§ **Work request**
Reproduce each record below exactly as written.

##### Provided information #####

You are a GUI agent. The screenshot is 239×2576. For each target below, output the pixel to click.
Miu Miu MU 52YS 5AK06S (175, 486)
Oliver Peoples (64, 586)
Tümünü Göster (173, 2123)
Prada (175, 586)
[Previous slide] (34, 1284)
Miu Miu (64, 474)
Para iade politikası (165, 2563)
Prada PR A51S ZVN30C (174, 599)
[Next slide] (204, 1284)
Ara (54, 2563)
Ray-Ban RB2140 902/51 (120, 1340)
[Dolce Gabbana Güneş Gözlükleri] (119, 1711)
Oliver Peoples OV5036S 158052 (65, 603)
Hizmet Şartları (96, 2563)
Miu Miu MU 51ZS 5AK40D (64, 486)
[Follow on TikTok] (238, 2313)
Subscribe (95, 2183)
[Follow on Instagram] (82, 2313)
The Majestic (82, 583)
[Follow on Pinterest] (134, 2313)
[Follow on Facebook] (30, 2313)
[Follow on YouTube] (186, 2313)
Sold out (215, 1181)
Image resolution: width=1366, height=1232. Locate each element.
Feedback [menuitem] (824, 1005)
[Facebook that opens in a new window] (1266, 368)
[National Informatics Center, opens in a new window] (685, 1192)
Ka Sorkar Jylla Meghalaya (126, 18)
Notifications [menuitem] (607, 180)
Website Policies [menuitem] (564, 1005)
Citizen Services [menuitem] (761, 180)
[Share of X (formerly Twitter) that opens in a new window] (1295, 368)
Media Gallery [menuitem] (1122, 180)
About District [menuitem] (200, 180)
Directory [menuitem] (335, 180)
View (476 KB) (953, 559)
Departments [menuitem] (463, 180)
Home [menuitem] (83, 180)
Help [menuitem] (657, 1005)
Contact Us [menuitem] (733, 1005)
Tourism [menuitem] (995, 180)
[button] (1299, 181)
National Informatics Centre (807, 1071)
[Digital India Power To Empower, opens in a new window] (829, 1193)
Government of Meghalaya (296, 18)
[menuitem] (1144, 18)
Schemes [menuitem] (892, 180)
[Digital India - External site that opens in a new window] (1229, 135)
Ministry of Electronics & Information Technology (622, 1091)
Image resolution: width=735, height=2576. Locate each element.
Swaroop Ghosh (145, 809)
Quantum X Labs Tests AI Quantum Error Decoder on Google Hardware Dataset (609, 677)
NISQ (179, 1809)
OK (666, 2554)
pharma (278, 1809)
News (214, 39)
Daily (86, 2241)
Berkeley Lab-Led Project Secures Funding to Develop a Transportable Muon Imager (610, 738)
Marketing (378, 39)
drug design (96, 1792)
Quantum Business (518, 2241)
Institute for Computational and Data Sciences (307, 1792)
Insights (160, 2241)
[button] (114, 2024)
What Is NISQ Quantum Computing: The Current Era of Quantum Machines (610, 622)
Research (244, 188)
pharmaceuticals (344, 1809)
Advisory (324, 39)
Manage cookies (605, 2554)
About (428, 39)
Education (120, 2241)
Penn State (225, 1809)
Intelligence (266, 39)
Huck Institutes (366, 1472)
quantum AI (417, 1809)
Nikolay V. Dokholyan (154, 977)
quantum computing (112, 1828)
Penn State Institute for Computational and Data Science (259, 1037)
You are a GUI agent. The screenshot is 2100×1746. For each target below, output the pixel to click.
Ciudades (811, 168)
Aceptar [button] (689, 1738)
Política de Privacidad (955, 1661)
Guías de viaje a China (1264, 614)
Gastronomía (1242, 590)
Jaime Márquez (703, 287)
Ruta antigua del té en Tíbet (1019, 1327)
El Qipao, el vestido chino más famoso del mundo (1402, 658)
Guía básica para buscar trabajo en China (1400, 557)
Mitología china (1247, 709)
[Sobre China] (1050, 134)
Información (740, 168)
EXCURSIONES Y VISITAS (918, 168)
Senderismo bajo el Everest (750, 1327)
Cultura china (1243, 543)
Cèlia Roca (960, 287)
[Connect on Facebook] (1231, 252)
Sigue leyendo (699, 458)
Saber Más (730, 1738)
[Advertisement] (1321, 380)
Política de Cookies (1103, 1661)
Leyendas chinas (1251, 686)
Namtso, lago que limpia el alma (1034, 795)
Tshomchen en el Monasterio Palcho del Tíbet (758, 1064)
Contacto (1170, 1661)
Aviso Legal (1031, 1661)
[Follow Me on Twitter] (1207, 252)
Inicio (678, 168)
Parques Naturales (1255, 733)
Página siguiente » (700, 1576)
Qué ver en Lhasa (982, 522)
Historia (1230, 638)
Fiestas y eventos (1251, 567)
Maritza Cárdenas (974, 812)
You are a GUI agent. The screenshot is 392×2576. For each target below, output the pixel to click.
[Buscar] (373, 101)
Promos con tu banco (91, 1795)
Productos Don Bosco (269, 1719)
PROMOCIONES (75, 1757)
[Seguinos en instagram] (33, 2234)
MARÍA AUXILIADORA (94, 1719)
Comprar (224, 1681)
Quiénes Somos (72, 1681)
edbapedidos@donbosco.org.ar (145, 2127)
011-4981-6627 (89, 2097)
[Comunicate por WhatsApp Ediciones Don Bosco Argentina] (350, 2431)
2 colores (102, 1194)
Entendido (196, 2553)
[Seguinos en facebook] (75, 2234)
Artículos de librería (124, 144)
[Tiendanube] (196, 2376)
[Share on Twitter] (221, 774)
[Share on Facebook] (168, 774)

#####

§ **Solution below**
You are a GUI agent. The screenshot is 239×2576. For each target below, output the pixel to click.
Miu Miu MU 52YS 5AK06S (175, 486)
Oliver Peoples (64, 586)
Tümünü Göster (173, 2123)
Prada (175, 586)
[Previous slide] (34, 1284)
Miu Miu (64, 474)
Para iade politikası (165, 2563)
Prada PR A51S ZVN30C (174, 599)
[Next slide] (204, 1284)
Ara (54, 2563)
Ray-Ban RB2140 902/51 (120, 1340)
[Dolce Gabbana Güneş Gözlükleri] (119, 1711)
Oliver Peoples OV5036S 158052 (65, 603)
Hizmet Şartları (96, 2563)
Miu Miu MU 51ZS 5AK40D (64, 486)
[Follow on TikTok] (238, 2313)
Subscribe (95, 2183)
[Follow on Instagram] (82, 2313)
The Majestic (82, 583)
[Follow on Pinterest] (134, 2313)
[Follow on Facebook] (30, 2313)
[Follow on YouTube] (186, 2313)
Sold out (215, 1181)
Image resolution: width=1366, height=1232. Locate each element.
Feedback [menuitem] (824, 1005)
[Facebook that opens in a new window] (1266, 368)
[National Informatics Center, opens in a new window] (685, 1192)
Ka Sorkar Jylla Meghalaya (126, 18)
Notifications [menuitem] (607, 180)
Website Policies [menuitem] (564, 1005)
Citizen Services [menuitem] (761, 180)
[Share of X (formerly Twitter) that opens in a new window] (1295, 368)
Media Gallery [menuitem] (1122, 180)
About District [menuitem] (200, 180)
Directory [menuitem] (335, 180)
View (476 KB) (953, 559)
Departments [menuitem] (463, 180)
Home [menuitem] (83, 180)
Help [menuitem] (657, 1005)
Contact Us [menuitem] (733, 1005)
Tourism [menuitem] (995, 180)
[button] (1299, 181)
National Informatics Centre (807, 1071)
[Digital India Power To Empower, opens in a new window] (829, 1193)
Government of Meghalaya (296, 18)
[menuitem] (1144, 18)
Schemes [menuitem] (892, 180)
[Digital India - External site that opens in a new window] (1229, 135)
Ministry of Electronics & Information Technology (622, 1091)
Image resolution: width=735, height=2576. Locate each element.
Swaroop Ghosh (145, 809)
Quantum X Labs Tests AI Quantum Error Decoder on Google Hardware Dataset (609, 677)
NISQ (179, 1809)
OK (666, 2554)
pharma (278, 1809)
News (214, 39)
Daily (86, 2241)
Berkeley Lab-Led Project Secures Funding to Develop a Transportable Muon Imager (610, 738)
Marketing (378, 39)
drug design (96, 1792)
Quantum Business (518, 2241)
Institute for Computational and Data Sciences (307, 1792)
Insights (160, 2241)
[button] (114, 2024)
What Is NISQ Quantum Computing: The Current Era of Quantum Machines (610, 622)
Research (244, 188)
pharmaceuticals (344, 1809)
Advisory (324, 39)
Manage cookies (605, 2554)
About (428, 39)
Education (120, 2241)
Penn State (225, 1809)
Intelligence (266, 39)
Huck Institutes (366, 1472)
quantum AI (417, 1809)
Nikolay V. Dokholyan (154, 977)
quantum computing (112, 1828)
Penn State Institute for Computational and Data Science (259, 1037)
You are a GUI agent. The screenshot is 2100×1746. For each target below, output the pixel to click.
Ciudades (811, 168)
Aceptar [button] (689, 1738)
Política de Privacidad (955, 1661)
Guías de viaje a China (1264, 614)
Gastronomía (1242, 590)
Jaime Márquez (703, 287)
Ruta antigua del té en Tíbet (1019, 1327)
El Qipao, el vestido chino más famoso del mundo (1402, 658)
Guía básica para buscar trabajo en China (1400, 557)
Mitología china (1247, 709)
[Sobre China] (1050, 134)
Información (740, 168)
EXCURSIONES Y VISITAS (918, 168)
Senderismo bajo el Everest (750, 1327)
Cultura china (1243, 543)
Cèlia Roca (960, 287)
[Connect on Facebook] (1231, 252)
Sigue leyendo (699, 458)
Saber Más (730, 1738)
[Advertisement] (1321, 380)
Política de Cookies (1103, 1661)
Leyendas chinas (1251, 686)
Namtso, lago que limpia el alma (1034, 795)
Tshomchen en el Monasterio Palcho del Tíbet (758, 1064)
Contacto (1170, 1661)
Aviso Legal (1031, 1661)
[Follow Me on Twitter] (1207, 252)
Inicio (678, 168)
Parques Naturales (1255, 733)
Página siguiente » (700, 1576)
Qué ver en Lhasa (982, 522)
Historia (1230, 638)
Fiestas y eventos (1251, 567)
Maritza Cárdenas (974, 812)
You are a GUI agent. The screenshot is 392×2576. For each target below, output the pixel to click.
[Buscar] (373, 101)
Promos con tu banco (91, 1795)
Productos Don Bosco (269, 1719)
PROMOCIONES (75, 1757)
[Seguinos en instagram] (33, 2234)
MARÍA AUXILIADORA (94, 1719)
Comprar (224, 1681)
Quiénes Somos (72, 1681)
edbapedidos@donbosco.org.ar (145, 2127)
011-4981-6627 (89, 2097)
[Comunicate por WhatsApp Ediciones Don Bosco Argentina] (350, 2431)
2 colores (102, 1194)
Entendido (196, 2553)
[Seguinos en facebook] (75, 2234)
Artículos de librería (124, 144)
[Tiendanube] (196, 2376)
[Share on Twitter] (221, 774)
[Share on Facebook] (168, 774)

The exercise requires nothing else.